В Березниках я с воспитательным отделом никак не пересекалась, потому что меня просто не выпускали из «локалки». А здесь (в Нижегородской области) я имела возможность увидеть все порядки. Я хотела делать киноклуб. Я, наверное, около недели потратила на то, чтобы доказать администрации, что фильм «Дневная красавица» можно показывать… Что женщинам будет интересно. Я пыталась придумать какие-то причины: «воспитательная нагрузка Бунюэля», все такое. Господи! Я хотела показать «Меланхолию». Хотя бы по одному фильму тех, кто считается мировыми классиками. Я старалась подбирать фильмы, которые затрагивают какие-то проблемы, связанные с женщинами. Но было просто вот строгое «нет».

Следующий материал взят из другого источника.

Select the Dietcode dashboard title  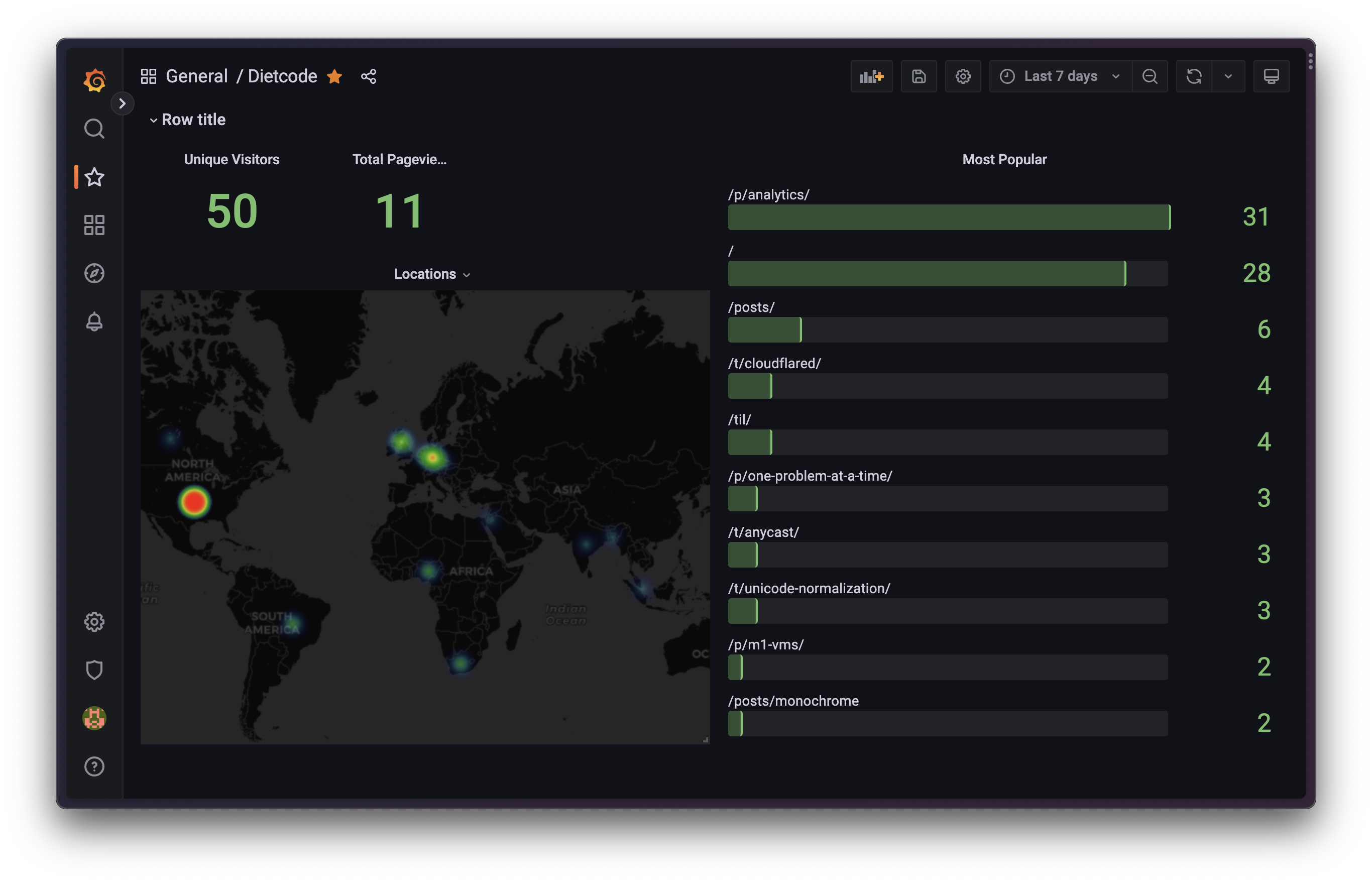coord(283,75)
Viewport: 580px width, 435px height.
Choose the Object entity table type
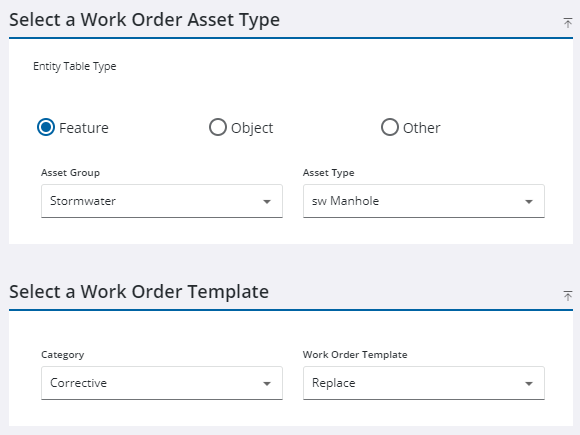pos(218,127)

— Ты много прочитала книг?

— Ну я читала, читала. Когда я еще в одиночке в Березняках сидела, у меня была возможность и кино смотреть. Я же туда затянула телевизор, видеомагнитофон, просто покопавшись в нашем кодексе. Ну это на самом деле есть в законе! Осужденные, содержащиеся в безопасном месте, содержатся на общих условиях. Раз "на общих условиях" – в отряде заключенные имеют право смотреть телевизор. Даже есть пункт правил уголовно-исполнительного кодекса, статья отдельная, которая позволяет родственникам передавать теле и радиоприемники в зону. А чайник вдогонку утянула. У всех же есть. А что, мне тоже нужен. Вообще по-моему, они были готовы на все, чтобы я не выходила из этого «безопасного места», на любые уступки.

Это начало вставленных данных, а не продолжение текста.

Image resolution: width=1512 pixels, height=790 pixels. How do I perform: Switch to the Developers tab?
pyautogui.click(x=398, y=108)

Они надеялись, что оттуда я буду этапирована. Они же засадили туда меня и, видимо, запросили бумагу из Москвы. Чтобы на этом основании меня могли в другую зону переместить.

Когда я вышла из одиночки, администрация через актив передала заключенным, что ко мне подходить нельзя.

Когда судилась за отмену взысканий, меня просто не вывезли на суд. Установили видеоаппаратуру, чтобы связь поддерживать, факс поставили. В общем, оборудовали технически. И на УДО меня не повезли - Березняки вообще не собирались меня вывозить. Я не скрывала, что как только окажусь за пределами колонии, сразу же расскажу все, что о ней думаю. А когда ты из зоны участвуешь в судебном процессе, на тебя направлены пять видеорегистраторов, сидят все начальники - в той же комнате, где проходит как бы судебное заседание. Плюс были ужесточения режима, немотивированные совершенно. Замки на дверях "локалкок", постоянные "меры усиления" каждое утро. И в тот момент голодовка была единственным выходом. Единственная моя недоработка была в том, что я в письменной форме не пояснила, отчего голодовка, а просто сказала — о замках. Замки — это просто символ того, что делала администрация. Они их повесили на дверях моего отряда, и отряда той девочки, которая единственная меня поддерживала. И вся зона ходила и говорила: не повезло вам.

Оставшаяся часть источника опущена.